Therefore all the hallmarks of the arthouse Western were here, with its major star doing the production a favour by appearing, its concentration on the visual splendour of the location, its bursts of violence and generally existentialist tone, as if the further into to the country you got, the less the normal rules applied, leaving a sense of making your own destiny rather than any outside forces helping you alone. And if you didn’t have a destiny, you drifted. That star in this instance was Michael Fassbender, an outlaw turned opportunist and bounty hunter called Silas Selleck who deliberately meets up with Jay in the forest, as characters had a habit of tracking other folks down in this film even when there was no apparent way they could have known where they were to such a degree of accuracy.
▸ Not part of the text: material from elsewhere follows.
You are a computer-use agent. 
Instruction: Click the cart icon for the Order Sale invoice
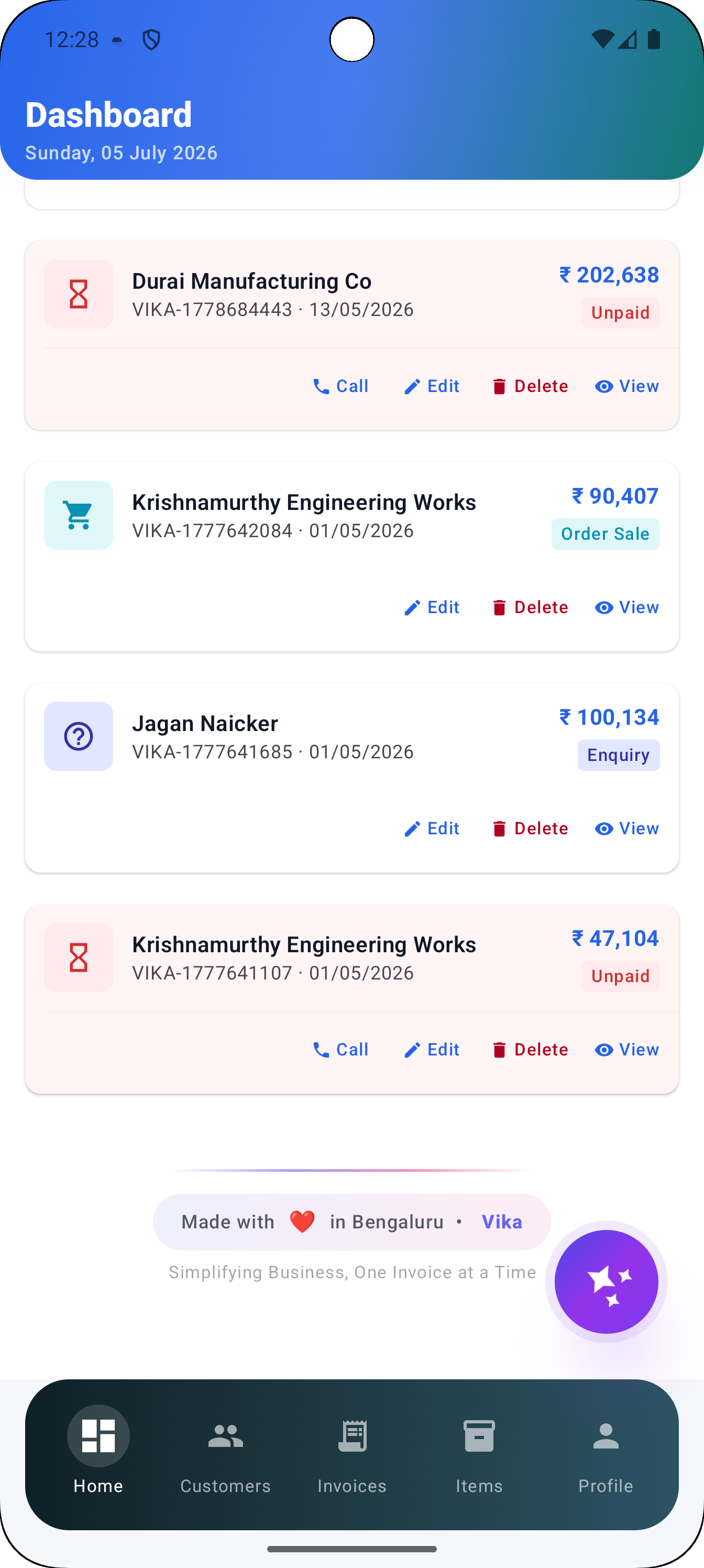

That was simply something you had to accept, though as Slow West was made in some stunning New Zealand scenery you could just as easily wallow in that for the relatively brief running time, as Maclean demonstrated a real eye for the striking imagery and how to best present it. Concentrating on the plot might not be quite as rewarding, for that was more of a picaresque and a glum one at that, albeit with flashes of absurdist humour, contrasting the beauty of the countryside with the frequent savagery of the people who inhabited it – early on the hunter chasing the Indian calls him a savage, but we can see most of these individuals would be well described by that epithet as well. In fact, the only character who might be described as anywhere near civilised would be Jay.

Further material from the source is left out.